I’ve been a puzzler (some say, I’ve been “puzzling,” and that may also be true) all my life. It started with math, where every day’s homework was a puzzle. For algebra: If one train leaves a station in Chicago going 30 miles an hour . . . For geometry: Given two sides of a triangle …
I loved those problems, which to me were just games and puzzles.
The Cable Guy has his own puzzle blog that features some of the challenges we’ve taken on recently. Check out the latest entry .
We often hear that mysteries are like jigsaw puzzles, that writers and readers enjoy putting the pieces together, ending up with a satisfying solution, much like turning 1500 jagged pieces into a reproduction of Monet’s Water Lilies.

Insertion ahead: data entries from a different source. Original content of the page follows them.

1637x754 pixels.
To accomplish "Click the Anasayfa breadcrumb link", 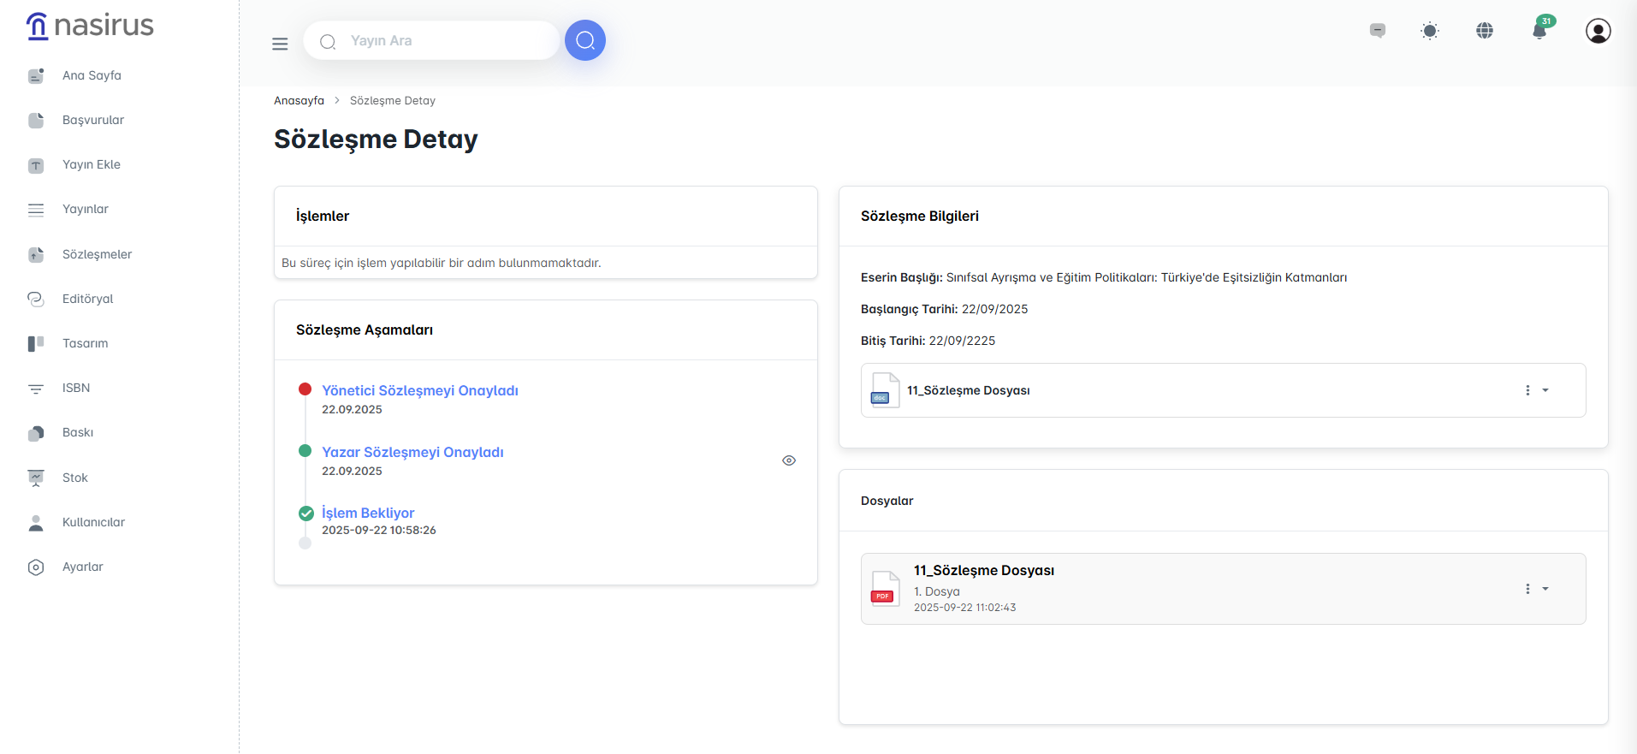I will (x=299, y=100).

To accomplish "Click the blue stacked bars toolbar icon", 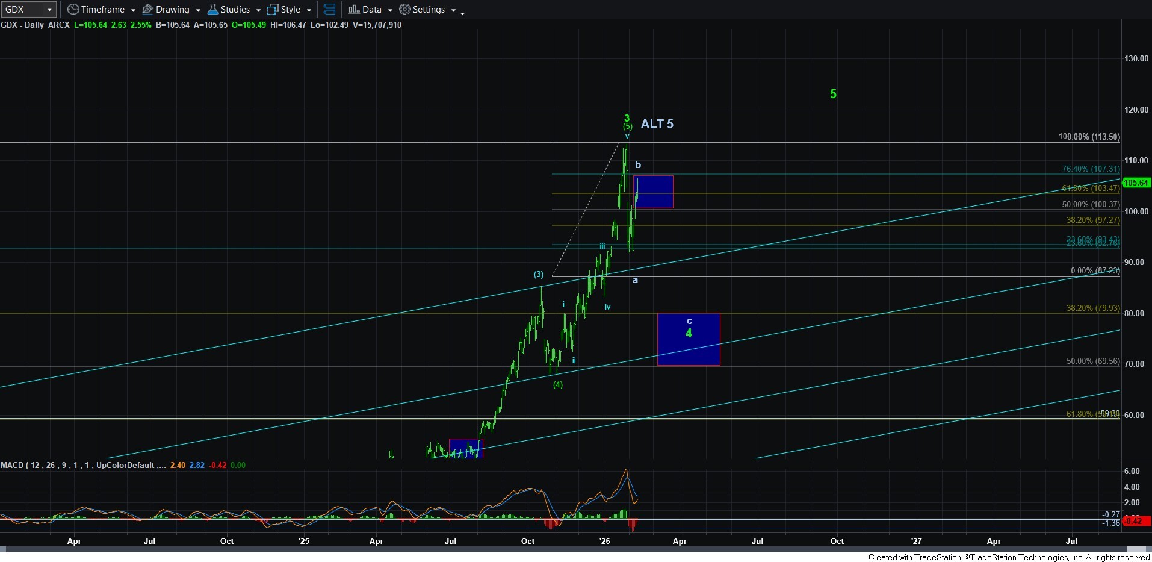I will pos(329,10).
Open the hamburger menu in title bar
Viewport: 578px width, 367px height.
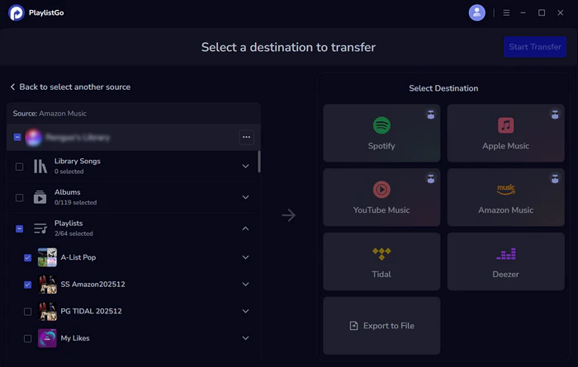point(506,12)
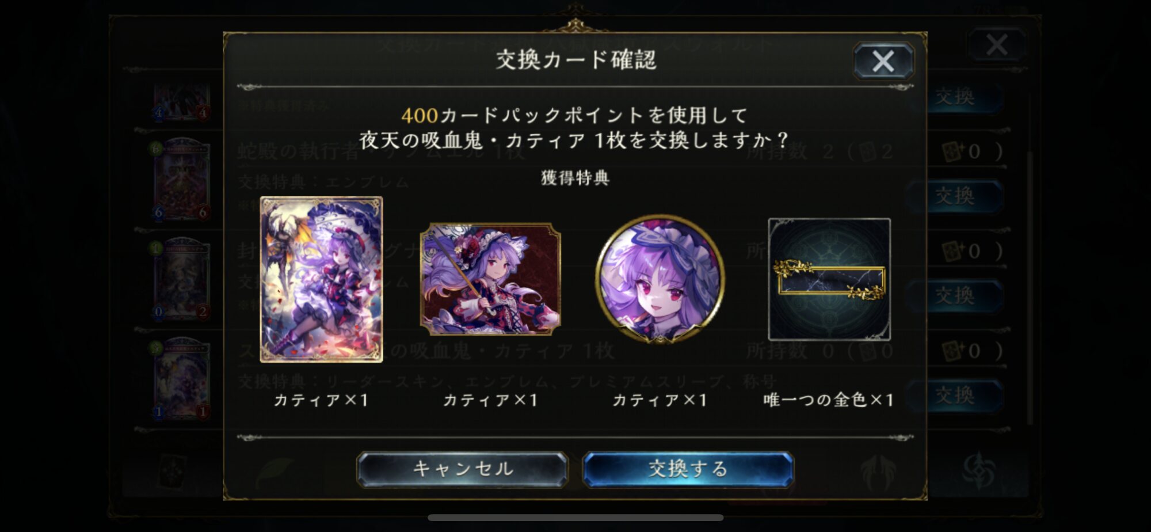This screenshot has height=532, width=1151.
Task: Tap the bottom dimmed 交換 button
Action: (955, 395)
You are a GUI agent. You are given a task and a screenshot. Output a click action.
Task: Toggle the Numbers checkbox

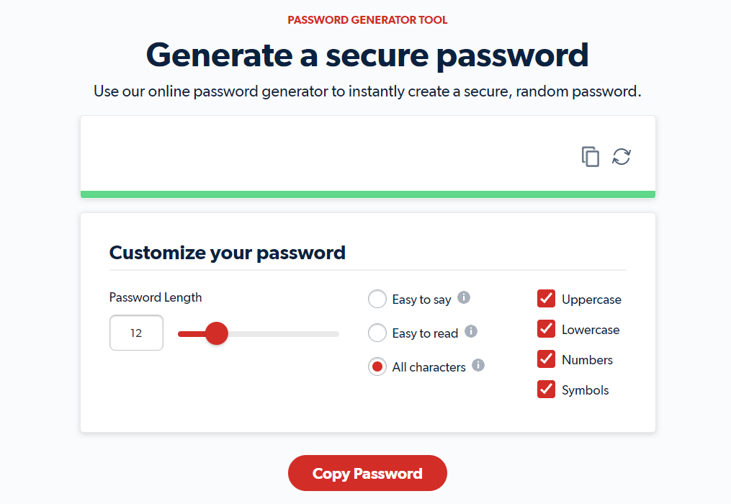coord(546,359)
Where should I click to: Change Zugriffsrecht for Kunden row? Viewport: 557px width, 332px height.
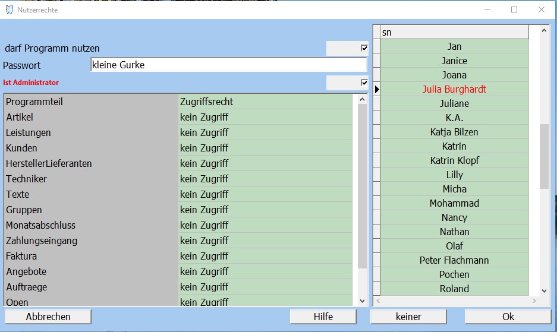pyautogui.click(x=266, y=148)
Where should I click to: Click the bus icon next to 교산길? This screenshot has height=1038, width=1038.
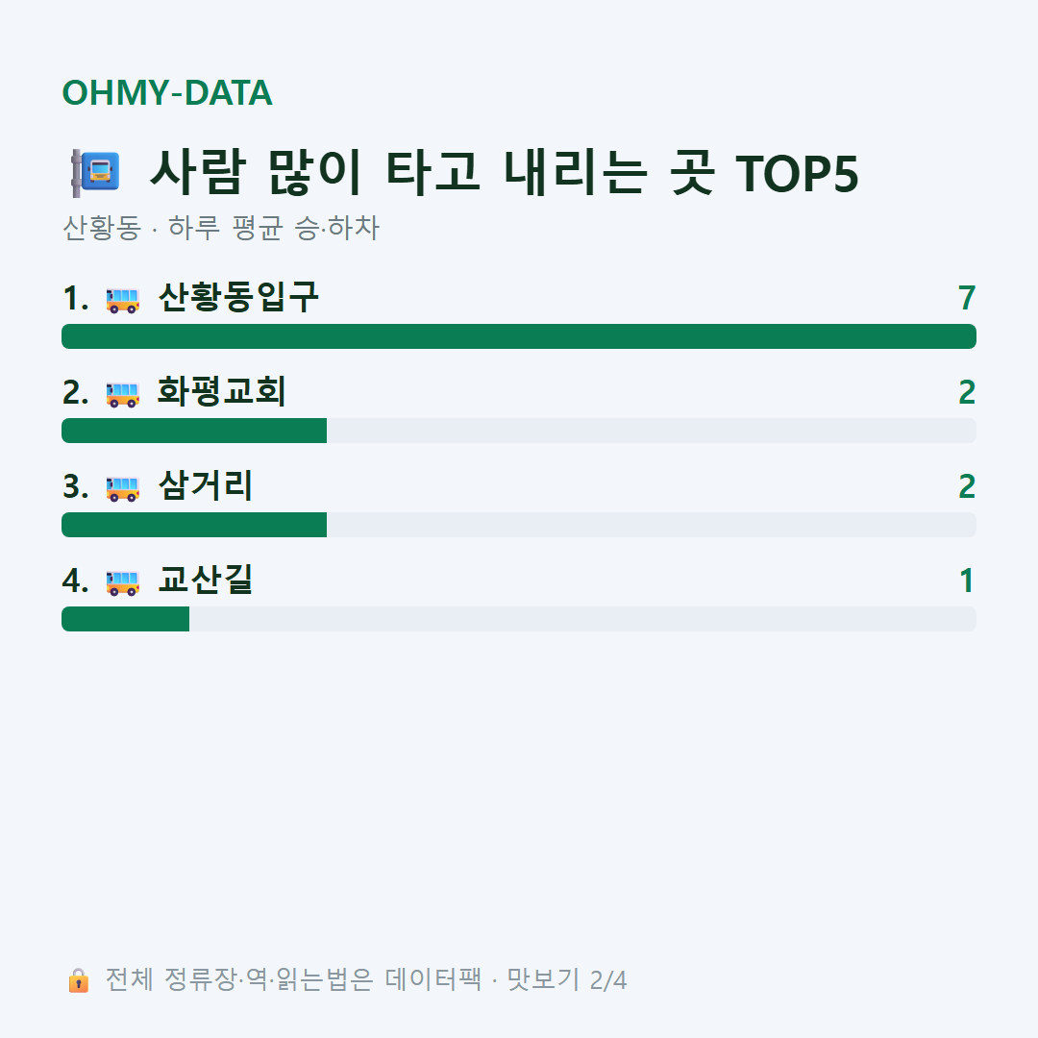(122, 581)
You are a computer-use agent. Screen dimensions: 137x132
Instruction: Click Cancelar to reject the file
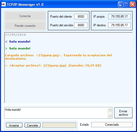32,125
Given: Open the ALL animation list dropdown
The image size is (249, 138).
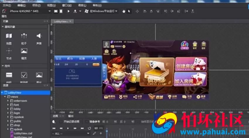Looking at the screenshot, I should tap(71, 134).
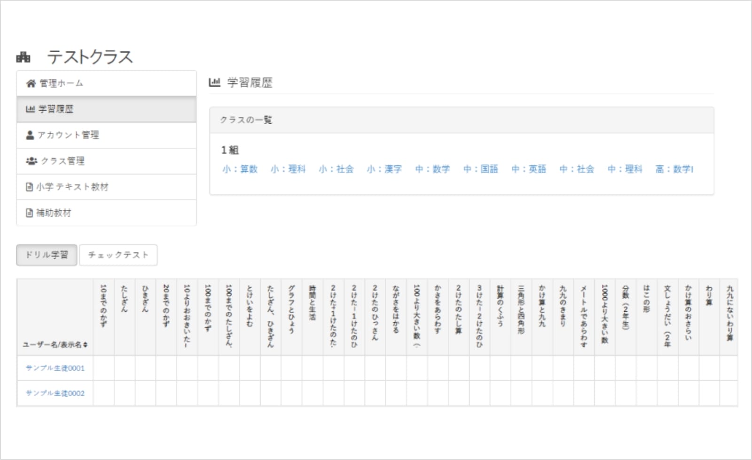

In a way. But mysteries have to be like challenging puzzles, not the easy kind where all the pieces are piled before us with one brisk dump from the box, and what’s required is simply to sort them by color or shape and fit them together to match the picture on the cover of the box.
In a good “whodunit” mystery, there are many sets of clues that unfold: some are hidden in plain sight, some are subtly presented, some not; some are within the character profiles and arcs, the setting, or the plot. These mysteries are solved not by simply putting a given number of known pieces together, but by first sorting out the pieces that matter from the ones that don’t. Maybe there are a couple of red herrings; maybe there are no herrings of any color.
I’ve seen jigsaw puzzles where the manufacturer has deliberately included extra pieces that don’t belong in the scene. Similarly, there are the crossword puzzles that are diagramless. No black squares give us the word length; we have to figure that out ourselves.
Those puzzles are more like the great mysteries, where the clue is that the dog did not bark or the answer has been in the letter on the mantel all along.
Sometimes I worry that I’m wasting time with the morning acrostic, or the Sunday NY Times crossword, or the countless word games I find in print and online.
Is it enriching my life that I’ve learned a new word (predacious: predatory, plundering) or factoid (molasses is an ingredient of rum)?
I take my response from no less a puzzle figure than Erno Rubik (b. 1944), sculptor, architect, and inventor of the Rubik’s cube (patent, 1975). He has this to say: “The problems of puzzles are very near the problems of life, our whole life is solving puzzles.”
Some of us get more practice than others.